## [What is expected]
Your response to the data below should hold nothing except the lines from the one containing "Given: Edit JournalNode" down to the one containing "Given: Edit content for Birthday message", reproduced exactly and without pictures.

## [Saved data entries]

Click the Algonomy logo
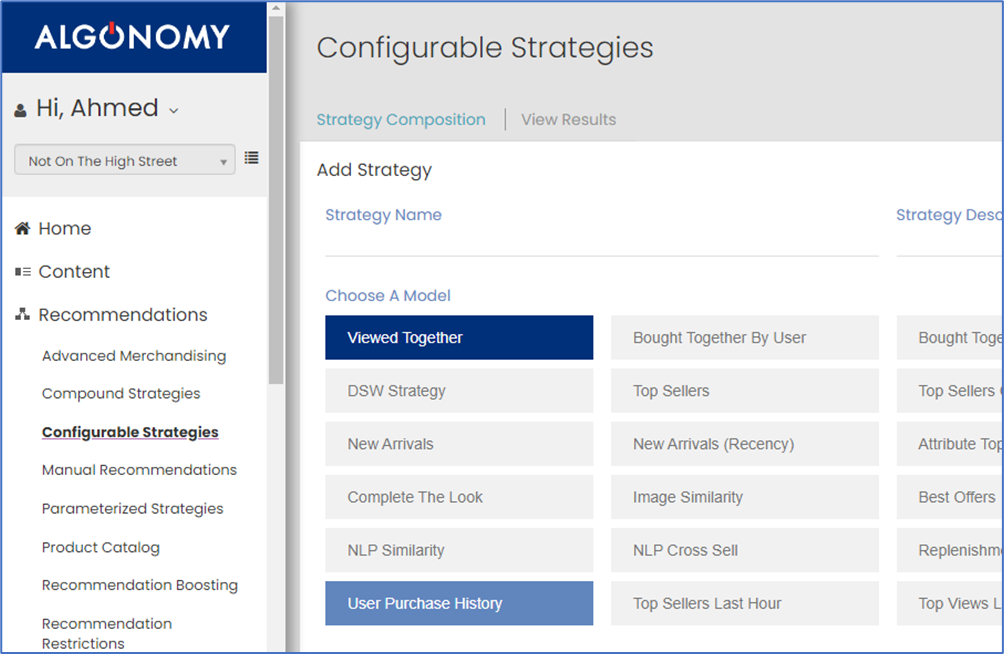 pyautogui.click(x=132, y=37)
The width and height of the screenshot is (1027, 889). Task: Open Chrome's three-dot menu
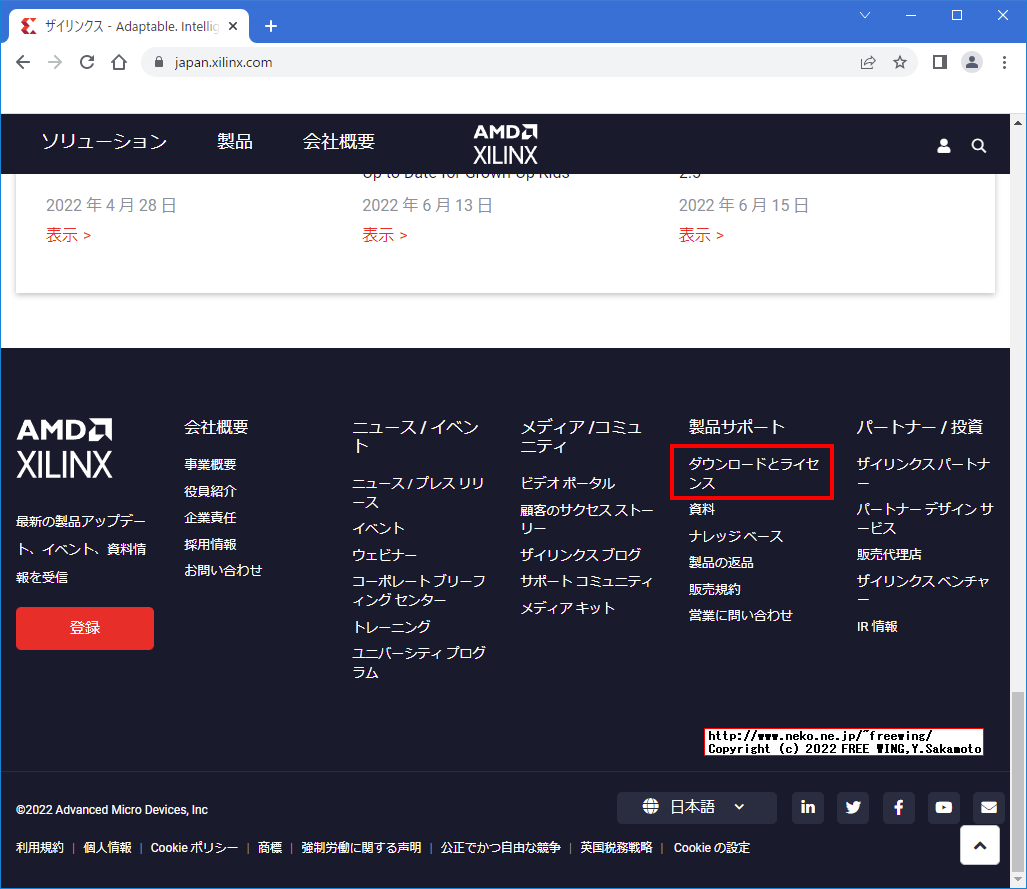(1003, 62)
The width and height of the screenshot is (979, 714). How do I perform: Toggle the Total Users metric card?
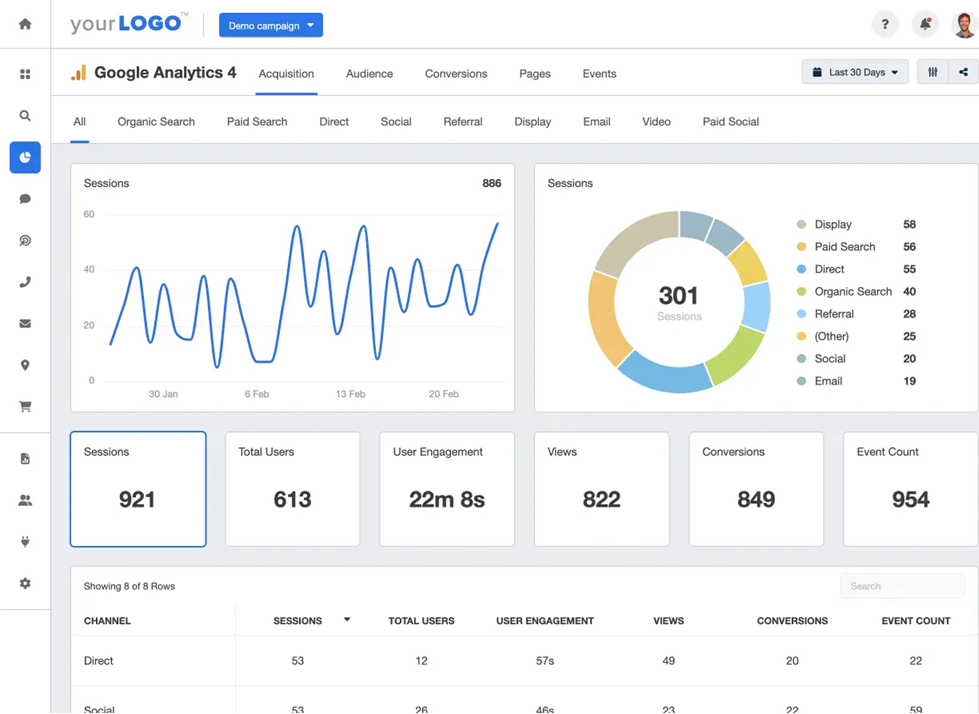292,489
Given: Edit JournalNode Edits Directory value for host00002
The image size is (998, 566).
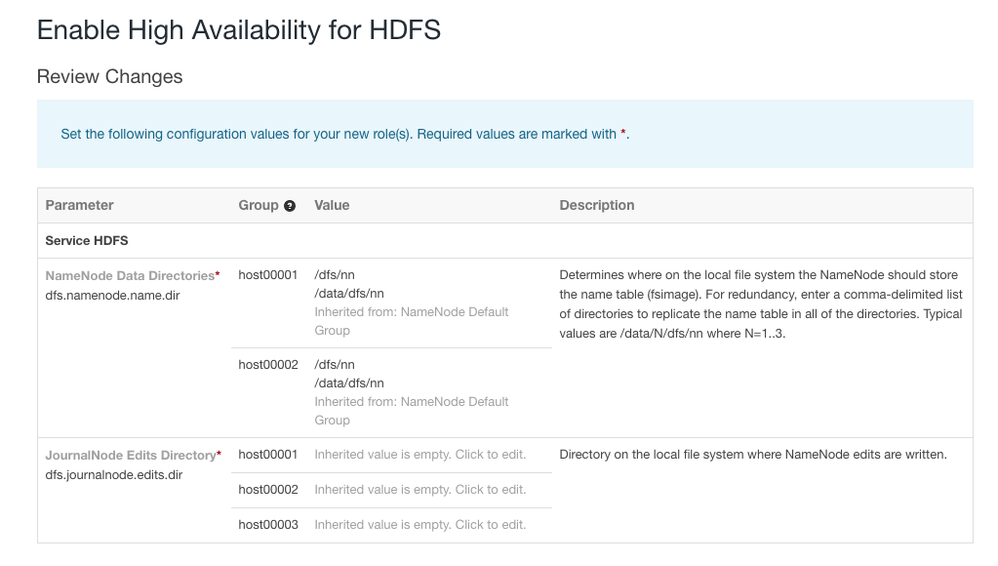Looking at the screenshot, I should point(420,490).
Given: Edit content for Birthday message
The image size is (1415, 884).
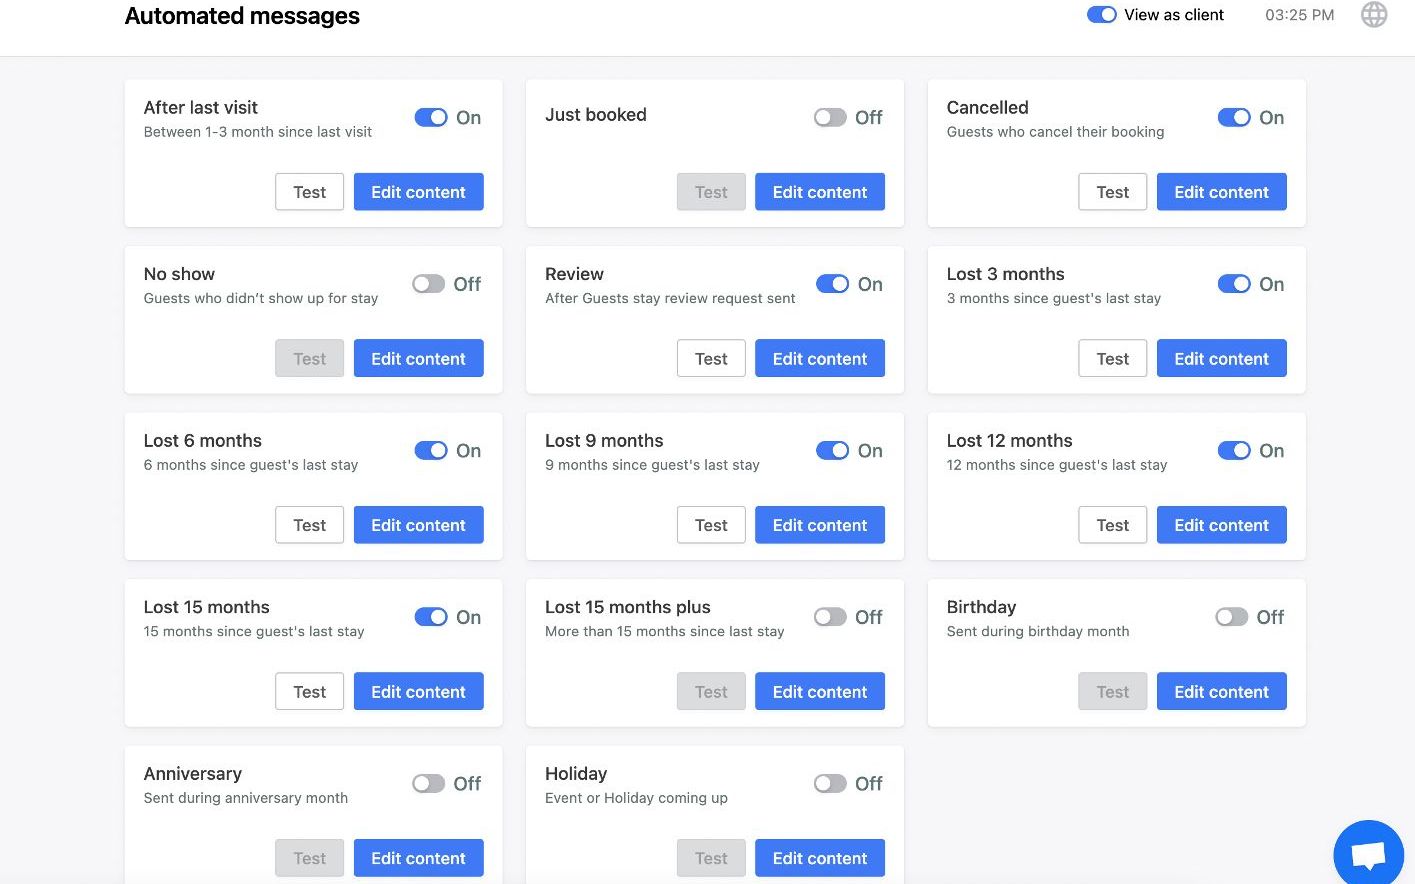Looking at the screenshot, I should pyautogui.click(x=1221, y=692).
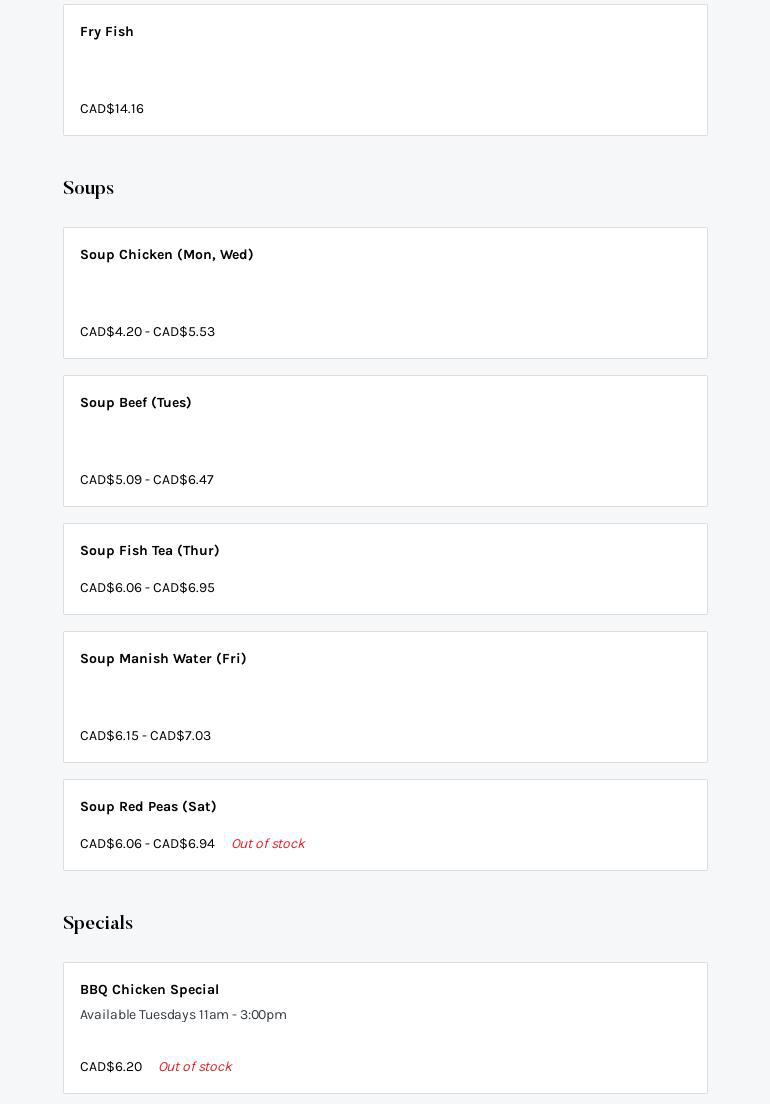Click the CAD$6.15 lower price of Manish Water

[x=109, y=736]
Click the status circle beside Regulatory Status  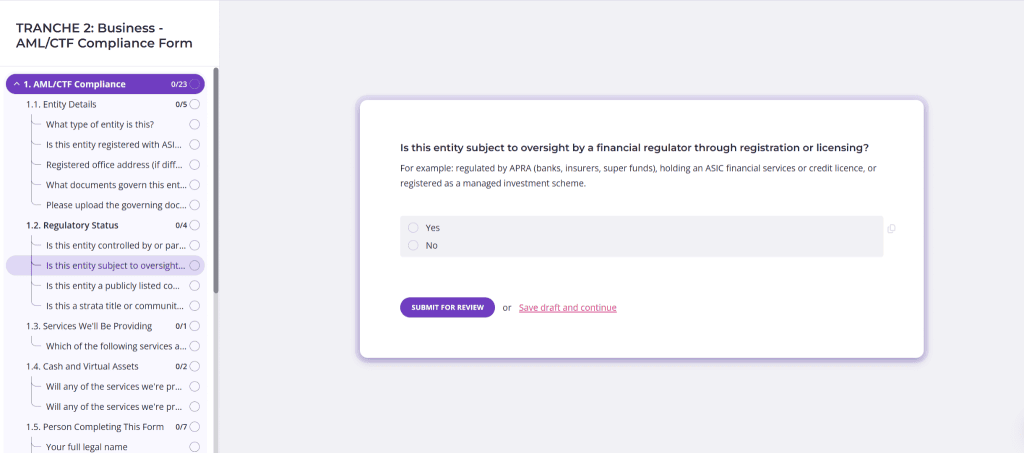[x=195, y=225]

## [Finished exercise]
Given: Edit JournalNode Edits Directory value for host00002
The image size is (998, 566).
Looking at the screenshot, I should point(420,490).
Given: Edit content for Birthday message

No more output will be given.